Local school children were invited to draw and give birthday cards to the tree, and many people wrote birthday wishes on pieces of cloth that were then strung around the tree. There was a tree-shaped birthday cake, and everyone sang Happy Birthday. They even encircled the tree and gave it a big hug to show how much it is loved and appreciated by the community.

The Penn sycamore, which has a circumference of 18 feet, was recently registered as a Champion Tree of Pennsylvania, a program that records the largest trees of each species submitted by Pennsylvania citizens and verified by foresters and volunteers. The PA Champion Tree Program is part of the Pennsylvania Forestry Association, the nation’s oldest grass roots state organization devoted to forest conservation. Bristol’s tree is listed as the #6 largest sycamore in Bucks County and the #72 largest sycamore in Pennsylvania.

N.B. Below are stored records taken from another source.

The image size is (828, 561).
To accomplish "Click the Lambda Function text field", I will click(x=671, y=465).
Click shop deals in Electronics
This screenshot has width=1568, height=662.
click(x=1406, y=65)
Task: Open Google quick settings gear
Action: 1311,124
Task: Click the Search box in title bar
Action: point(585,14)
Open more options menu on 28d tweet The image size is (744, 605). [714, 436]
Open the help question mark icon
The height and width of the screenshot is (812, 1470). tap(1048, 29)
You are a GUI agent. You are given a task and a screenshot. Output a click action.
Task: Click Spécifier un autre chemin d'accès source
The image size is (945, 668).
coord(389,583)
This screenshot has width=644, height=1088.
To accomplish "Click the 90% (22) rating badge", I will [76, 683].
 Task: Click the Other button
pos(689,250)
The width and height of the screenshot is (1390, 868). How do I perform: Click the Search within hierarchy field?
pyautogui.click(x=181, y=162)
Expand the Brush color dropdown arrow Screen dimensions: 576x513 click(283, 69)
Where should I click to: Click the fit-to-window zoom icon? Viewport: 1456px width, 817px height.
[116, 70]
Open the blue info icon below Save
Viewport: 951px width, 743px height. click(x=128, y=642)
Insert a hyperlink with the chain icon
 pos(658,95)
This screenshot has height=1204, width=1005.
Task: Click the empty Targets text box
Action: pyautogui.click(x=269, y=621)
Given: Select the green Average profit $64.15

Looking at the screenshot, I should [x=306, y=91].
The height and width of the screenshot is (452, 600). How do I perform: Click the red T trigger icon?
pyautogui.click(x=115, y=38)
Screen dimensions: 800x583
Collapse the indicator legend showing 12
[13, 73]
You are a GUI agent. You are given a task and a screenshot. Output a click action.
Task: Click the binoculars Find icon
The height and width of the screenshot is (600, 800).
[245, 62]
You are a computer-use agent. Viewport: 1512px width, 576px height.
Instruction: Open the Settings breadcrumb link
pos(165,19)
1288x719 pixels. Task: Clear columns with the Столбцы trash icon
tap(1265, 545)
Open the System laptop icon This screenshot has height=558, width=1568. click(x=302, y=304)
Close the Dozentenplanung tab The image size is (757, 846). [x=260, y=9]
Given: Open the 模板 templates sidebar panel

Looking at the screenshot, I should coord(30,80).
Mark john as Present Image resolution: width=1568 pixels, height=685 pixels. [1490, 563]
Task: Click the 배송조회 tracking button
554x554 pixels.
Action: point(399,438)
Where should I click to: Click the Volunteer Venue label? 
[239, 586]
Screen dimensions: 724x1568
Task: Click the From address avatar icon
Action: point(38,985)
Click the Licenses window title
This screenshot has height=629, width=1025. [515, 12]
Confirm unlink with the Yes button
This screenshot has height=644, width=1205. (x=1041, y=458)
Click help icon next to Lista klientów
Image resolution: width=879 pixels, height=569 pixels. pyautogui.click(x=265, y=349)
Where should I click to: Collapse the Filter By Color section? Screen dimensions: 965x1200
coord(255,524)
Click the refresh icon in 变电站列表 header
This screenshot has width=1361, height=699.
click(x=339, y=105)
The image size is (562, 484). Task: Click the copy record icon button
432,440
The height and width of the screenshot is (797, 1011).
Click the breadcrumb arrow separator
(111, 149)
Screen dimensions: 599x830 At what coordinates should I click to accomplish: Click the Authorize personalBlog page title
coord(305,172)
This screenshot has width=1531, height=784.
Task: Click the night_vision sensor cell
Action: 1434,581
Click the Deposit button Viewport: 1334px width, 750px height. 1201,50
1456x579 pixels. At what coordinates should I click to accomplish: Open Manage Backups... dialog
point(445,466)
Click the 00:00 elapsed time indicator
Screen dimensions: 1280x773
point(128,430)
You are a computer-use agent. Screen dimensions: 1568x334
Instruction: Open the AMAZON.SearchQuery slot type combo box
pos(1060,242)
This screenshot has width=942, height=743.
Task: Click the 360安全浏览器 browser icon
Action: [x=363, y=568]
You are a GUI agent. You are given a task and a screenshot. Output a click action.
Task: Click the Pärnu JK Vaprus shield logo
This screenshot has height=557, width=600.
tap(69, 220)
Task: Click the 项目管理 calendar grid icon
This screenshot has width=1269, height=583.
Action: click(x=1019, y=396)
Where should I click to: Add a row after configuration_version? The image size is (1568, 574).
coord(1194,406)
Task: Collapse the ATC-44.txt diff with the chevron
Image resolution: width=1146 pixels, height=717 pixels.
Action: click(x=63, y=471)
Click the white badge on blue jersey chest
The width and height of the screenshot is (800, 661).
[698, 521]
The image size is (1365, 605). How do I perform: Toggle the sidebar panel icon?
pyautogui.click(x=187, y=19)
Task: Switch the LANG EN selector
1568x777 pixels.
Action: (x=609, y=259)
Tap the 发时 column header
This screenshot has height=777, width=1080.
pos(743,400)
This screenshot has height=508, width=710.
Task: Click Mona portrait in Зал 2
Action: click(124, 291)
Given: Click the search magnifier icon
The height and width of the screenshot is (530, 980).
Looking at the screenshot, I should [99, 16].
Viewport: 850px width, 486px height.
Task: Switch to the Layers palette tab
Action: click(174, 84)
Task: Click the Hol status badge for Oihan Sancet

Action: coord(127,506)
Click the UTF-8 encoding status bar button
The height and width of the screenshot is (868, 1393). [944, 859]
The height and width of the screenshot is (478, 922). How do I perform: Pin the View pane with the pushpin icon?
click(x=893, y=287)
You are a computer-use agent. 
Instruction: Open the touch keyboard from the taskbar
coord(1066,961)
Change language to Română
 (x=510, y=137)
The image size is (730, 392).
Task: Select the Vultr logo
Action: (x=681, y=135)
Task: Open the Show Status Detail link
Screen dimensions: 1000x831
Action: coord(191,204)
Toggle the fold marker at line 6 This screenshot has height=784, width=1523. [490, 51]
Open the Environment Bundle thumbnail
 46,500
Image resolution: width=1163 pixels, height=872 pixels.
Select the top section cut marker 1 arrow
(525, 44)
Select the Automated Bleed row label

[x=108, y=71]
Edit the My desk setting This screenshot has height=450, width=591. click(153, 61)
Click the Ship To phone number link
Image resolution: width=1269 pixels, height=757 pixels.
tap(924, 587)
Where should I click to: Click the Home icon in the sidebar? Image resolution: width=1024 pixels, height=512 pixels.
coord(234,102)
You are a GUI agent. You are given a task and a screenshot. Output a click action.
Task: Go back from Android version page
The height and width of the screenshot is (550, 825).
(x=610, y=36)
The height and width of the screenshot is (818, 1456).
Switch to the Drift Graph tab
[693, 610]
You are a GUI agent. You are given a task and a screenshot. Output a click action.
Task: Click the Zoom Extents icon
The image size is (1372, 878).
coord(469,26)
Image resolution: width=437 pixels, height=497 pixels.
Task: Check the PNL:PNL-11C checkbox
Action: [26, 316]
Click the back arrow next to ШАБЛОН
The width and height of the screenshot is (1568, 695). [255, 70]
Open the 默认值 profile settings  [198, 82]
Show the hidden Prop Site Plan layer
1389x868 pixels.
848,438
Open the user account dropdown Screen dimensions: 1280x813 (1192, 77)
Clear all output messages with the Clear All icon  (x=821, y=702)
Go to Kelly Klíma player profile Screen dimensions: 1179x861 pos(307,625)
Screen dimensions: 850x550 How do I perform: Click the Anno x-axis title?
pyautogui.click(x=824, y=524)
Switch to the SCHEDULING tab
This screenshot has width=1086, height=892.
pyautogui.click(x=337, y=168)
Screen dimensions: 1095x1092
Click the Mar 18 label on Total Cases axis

The tree has grown so much over the last 100 years that a commemorative plaque that was mounted on it sometime around 1932 is now out of the reach of most people.

Bristol Meeting labyrinth

Bristol Friends will continue to celebrate their property and community in May, when they will celebrate World Labyrinth Day on May 4th with a event in honor of their newly installed labyrinth which is adjacent to the Penn sycamore. If you missed the tree celebration in April, make sure you don’t miss World Labyrinth Day in May!